CONSIGNE:
Recopiez tel quel tout le passage allant de la ligne qui contient « Find the location » jusqu'à celle qui contient « maximize-button: ▢ is », ces deux lignes comprises.

EXTRAITS DES ITEMS:
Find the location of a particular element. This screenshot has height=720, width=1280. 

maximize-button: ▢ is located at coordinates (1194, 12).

* * *

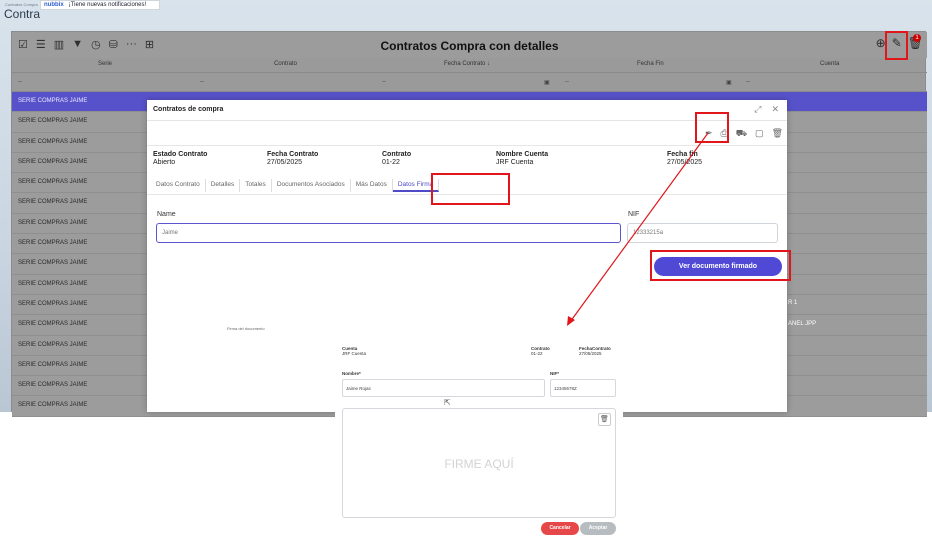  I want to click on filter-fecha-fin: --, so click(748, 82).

...

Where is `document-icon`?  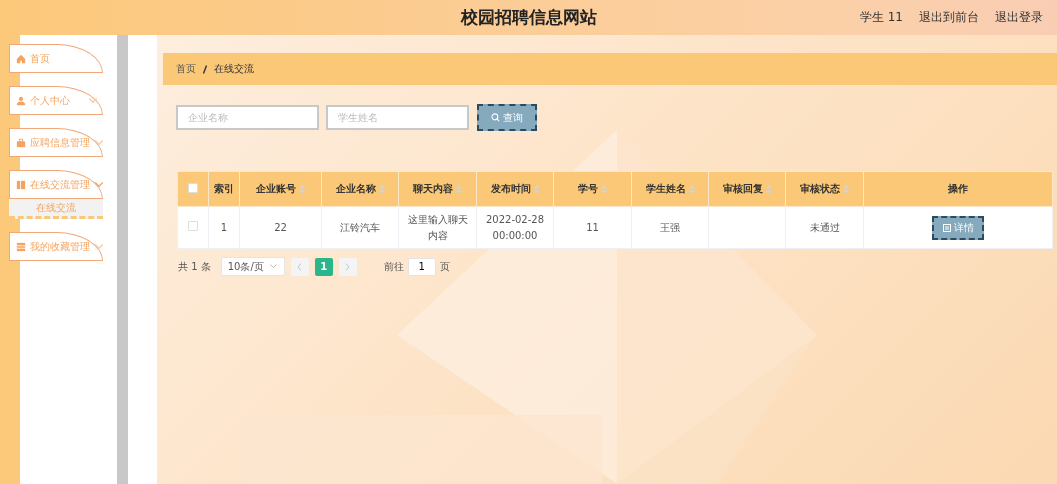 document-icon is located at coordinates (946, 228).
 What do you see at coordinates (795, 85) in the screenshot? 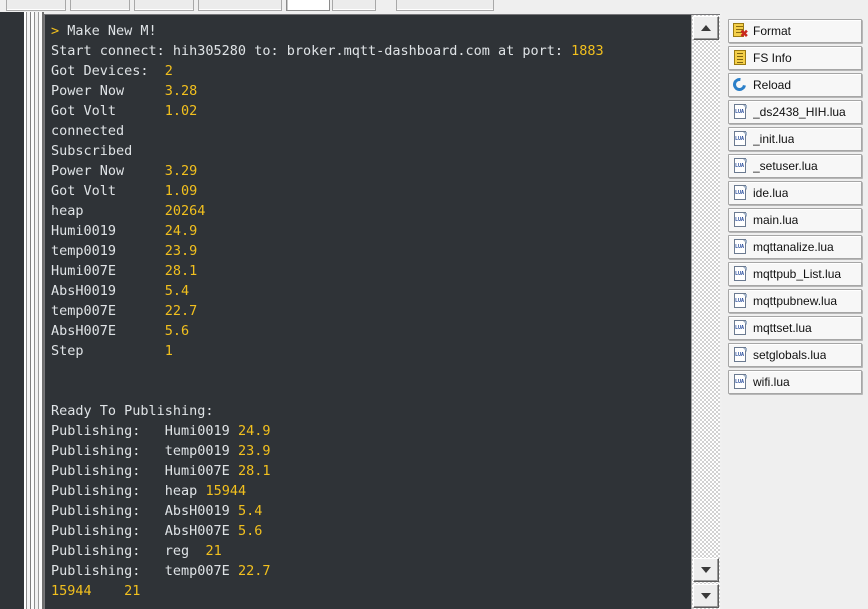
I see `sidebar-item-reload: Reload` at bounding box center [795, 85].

CORRIGÉ:
Find the location of a particular element. This screenshot has height=720, width=1280. 

maximize-button: ▢ is located at coordinates (1194, 12).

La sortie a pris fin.